James Gallicchio (Jan 08 2023 at 04:36):
I think simp lemmas are the culprit; looks like it's actually not proving for the first recursive call, not the second
James Gallicchio (Jan 08 2023 at 04:46):
New MWE:
import Mathlib.Data.Nat.Order.Basic
example (delim : List α) (h: delim ≠ []) (head : α) (tail : List α)
: (invImage (β := Nat) (fun (a : (_ : List α) ×' delim ≠ []) => PSigma.casesOn a fun x _ => sizeOf x) instWellFoundedRelation).1 { fst := tail, snd := h }
{ fst := head :: tail, snd := h }
:= by decreasing_with simp (config := { arith := true })
Mario Carneiro (Jan 08 2023 at 04:47):
what does set_option trace.Meta.simp.rewrite true show in each case?
James Gallicchio (Jan 08 2023 at 04:48):
Oh, a useful trace option! Let me see...
Jeremy Salwen (Jan 08 2023 at 04:49):
The weird thing is that it doesn't even present me with any unsolved goals, just that it failed. Let me try that option.

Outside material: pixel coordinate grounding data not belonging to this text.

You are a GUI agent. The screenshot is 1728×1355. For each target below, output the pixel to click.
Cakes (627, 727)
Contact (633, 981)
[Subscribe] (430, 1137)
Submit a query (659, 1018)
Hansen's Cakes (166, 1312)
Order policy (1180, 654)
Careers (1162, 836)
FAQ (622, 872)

Jeremy Salwen (Jan 08 2023 at 04:49):
James Gallicchio (Jan 08 2023 at 04:50):
Oh, wait a minute
James Gallicchio (Jan 08 2023 at 04:50):
import Mathlib.Data.Nat.Order.Basic
--set_option trace.Meta.Tactic.simp.rewrite true
example (delim : List α) (h: delim ≠ []) (head : α) (tail : List α)
: (invImage (β := Nat) (fun (a : (_ : List α) ×' delim ≠ []) => PSigma.casesOn a fun x _ => sizeOf x) instWellFoundedRelation).1 { fst := tail, snd := h }
{ fst := head :: tail, snd := h }
:= by
simp_wf
--simp (config := { arith := true })
James Gallicchio (Jan 08 2023 at 04:50):
so simp_wf is changing :)
James Gallicchio (Jan 08 2023 at 04:51):
Wondering if decreasing_tactic should add an alternative in its first to simply not try the given tactic...
edit: probably a bad idea
Mario Carneiro (Jan 08 2023 at 04:52):
what does it output? (lean is not in front of me)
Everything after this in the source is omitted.